Saved data entries:
Start of Block

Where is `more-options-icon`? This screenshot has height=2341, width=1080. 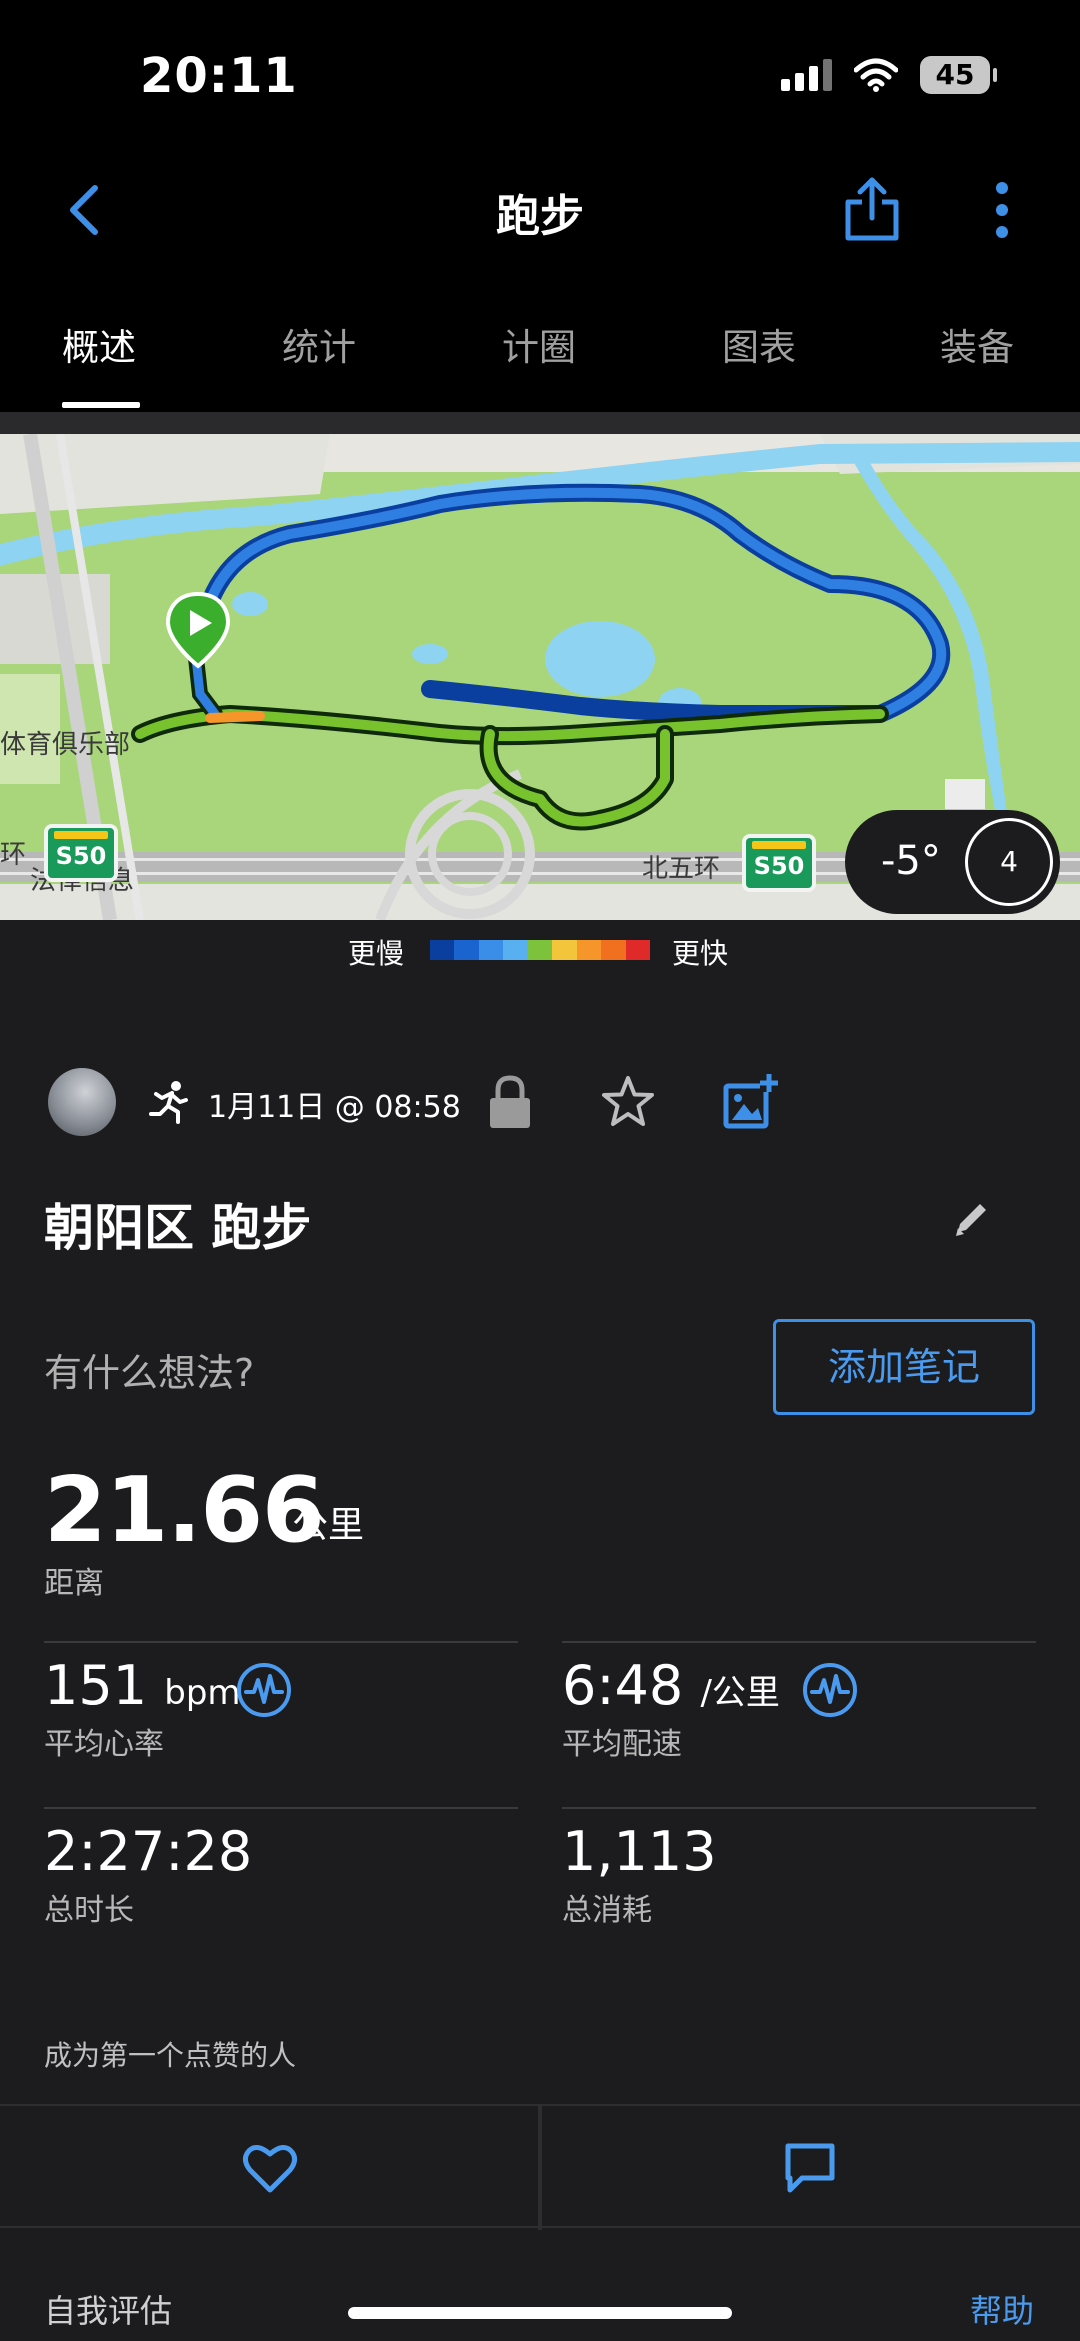
more-options-icon is located at coordinates (1002, 210).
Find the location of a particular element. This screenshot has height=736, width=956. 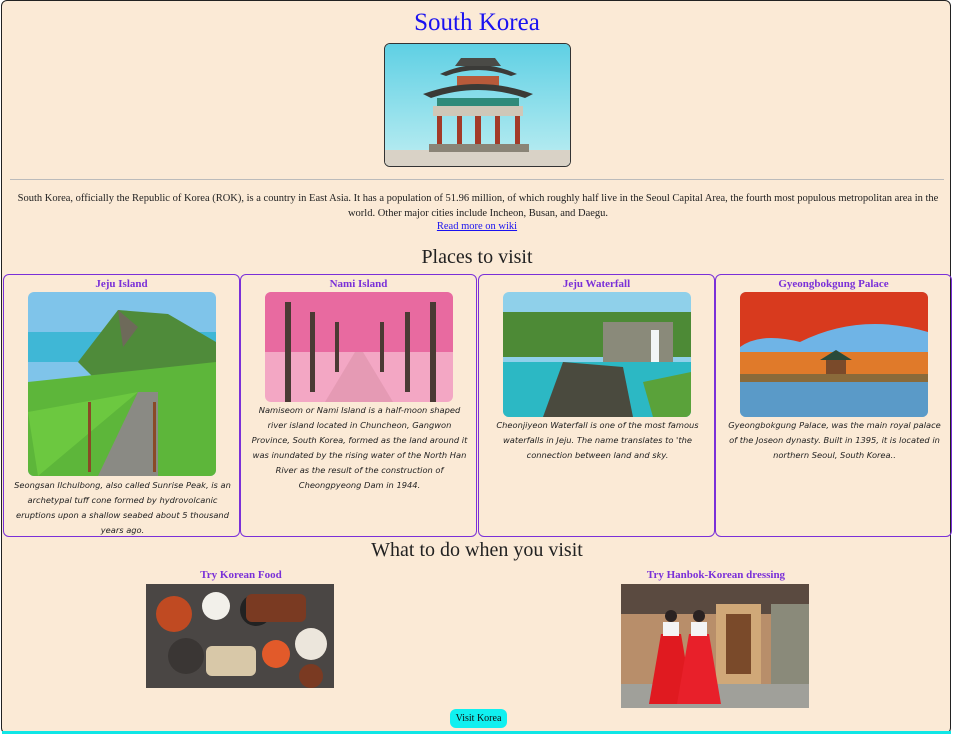

place-card-title: Nami Island is located at coordinates (358, 284).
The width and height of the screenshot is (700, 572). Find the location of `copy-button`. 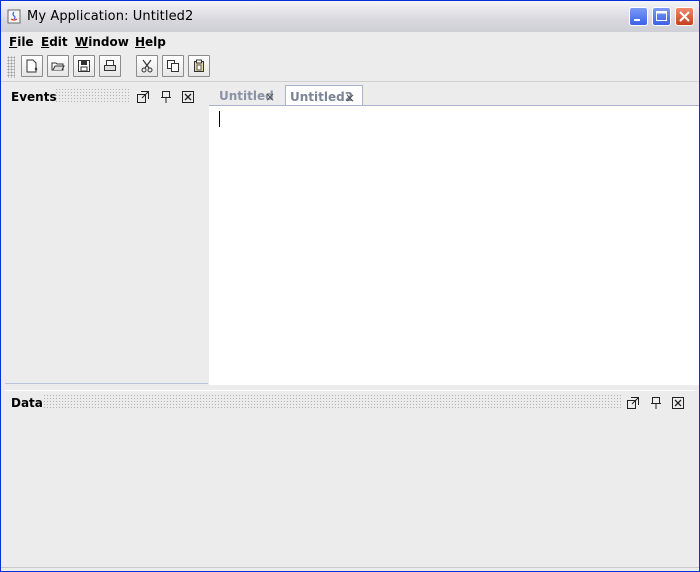

copy-button is located at coordinates (173, 66).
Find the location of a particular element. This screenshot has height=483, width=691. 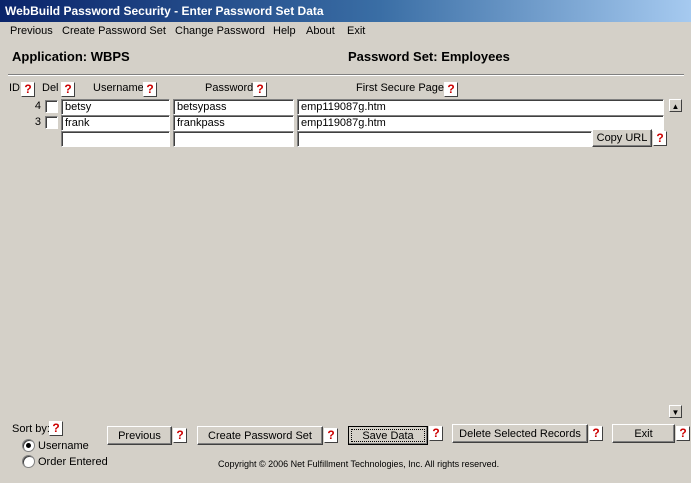

menu-change-password: Change Password is located at coordinates (220, 31).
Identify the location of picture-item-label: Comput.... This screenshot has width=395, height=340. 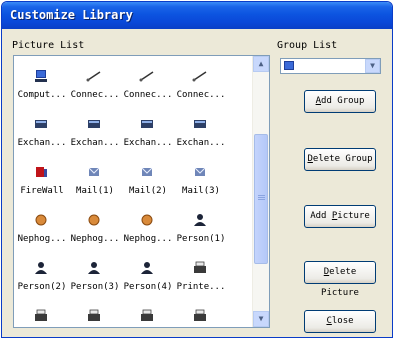
(42, 95).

End of Block

[To-do item]: Output every line of the saved data entries verbatim, omitting the pictures.

[Result for this task]:
Where is `more-options-icon`? This screenshot has height=2341, width=1080. 
more-options-icon is located at coordinates (1002, 210).
Find the location of a particular element. This screenshot has height=736, width=956. 

place-card-title: Nami Island is located at coordinates (358, 284).
The width and height of the screenshot is (700, 572). Find the location of `copy-button`. 

copy-button is located at coordinates (173, 66).
Find the location of a particular element. This screenshot has height=483, width=691. 

menu-change-password: Change Password is located at coordinates (220, 31).
Identify the location of picture-item-label: Comput.... This screenshot has width=395, height=340. 
(42, 95).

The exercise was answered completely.